Dataset entries:
****

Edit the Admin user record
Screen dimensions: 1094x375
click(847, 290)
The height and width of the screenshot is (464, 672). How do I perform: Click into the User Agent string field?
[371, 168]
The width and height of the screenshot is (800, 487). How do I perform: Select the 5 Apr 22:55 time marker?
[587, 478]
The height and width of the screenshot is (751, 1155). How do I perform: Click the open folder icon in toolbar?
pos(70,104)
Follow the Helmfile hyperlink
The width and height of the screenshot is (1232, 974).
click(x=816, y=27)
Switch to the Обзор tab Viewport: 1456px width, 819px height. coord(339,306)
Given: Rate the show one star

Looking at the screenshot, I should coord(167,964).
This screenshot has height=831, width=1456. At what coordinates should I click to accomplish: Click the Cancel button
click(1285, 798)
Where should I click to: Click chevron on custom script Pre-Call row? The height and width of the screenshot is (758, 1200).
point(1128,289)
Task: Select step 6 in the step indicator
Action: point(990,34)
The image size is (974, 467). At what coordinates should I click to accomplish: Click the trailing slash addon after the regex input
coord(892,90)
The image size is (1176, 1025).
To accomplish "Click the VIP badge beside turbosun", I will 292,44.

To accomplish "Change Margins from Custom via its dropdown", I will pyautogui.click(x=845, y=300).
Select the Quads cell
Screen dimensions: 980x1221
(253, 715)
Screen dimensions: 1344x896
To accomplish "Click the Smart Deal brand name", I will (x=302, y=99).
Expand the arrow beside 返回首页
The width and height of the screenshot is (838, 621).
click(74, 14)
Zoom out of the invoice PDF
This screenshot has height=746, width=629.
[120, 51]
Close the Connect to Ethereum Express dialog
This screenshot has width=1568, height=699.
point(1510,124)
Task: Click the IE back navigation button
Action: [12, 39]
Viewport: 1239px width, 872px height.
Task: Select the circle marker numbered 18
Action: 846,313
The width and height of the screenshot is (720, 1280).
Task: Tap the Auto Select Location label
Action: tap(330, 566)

****

[Prompt] What you write must be the entries restated word for word, from the opening line through the one holding "Screen dimensions: 1344x896", with nothing else.

[Task result]
Edit the Admin user record
Screen dimensions: 1094x375
click(847, 290)
The height and width of the screenshot is (464, 672). How do I perform: Click into the User Agent string field?
[371, 168]
The width and height of the screenshot is (800, 487). How do I perform: Select the 5 Apr 22:55 time marker?
[587, 478]
The height and width of the screenshot is (751, 1155). How do I perform: Click the open folder icon in toolbar?
pos(70,104)
Follow the Helmfile hyperlink
The width and height of the screenshot is (1232, 974).
click(x=816, y=27)
Switch to the Обзор tab Viewport: 1456px width, 819px height. coord(339,306)
Given: Rate the show one star

Looking at the screenshot, I should coord(167,964).
This screenshot has height=831, width=1456. At what coordinates should I click to accomplish: Click the Cancel button
click(1285, 798)
Where should I click to: Click chevron on custom script Pre-Call row? The height and width of the screenshot is (758, 1200).
point(1128,289)
Task: Select step 6 in the step indicator
Action: point(990,34)
The image size is (974, 467). At what coordinates should I click to accomplish: Click the trailing slash addon after the regex input
coord(892,90)
The image size is (1176, 1025).
To accomplish "Click the VIP badge beside turbosun", I will 292,44.

To accomplish "Change Margins from Custom via its dropdown", I will pyautogui.click(x=845, y=300).
Select the Quads cell
Screen dimensions: 980x1221
(253, 715)
Screen dimensions: 1344x896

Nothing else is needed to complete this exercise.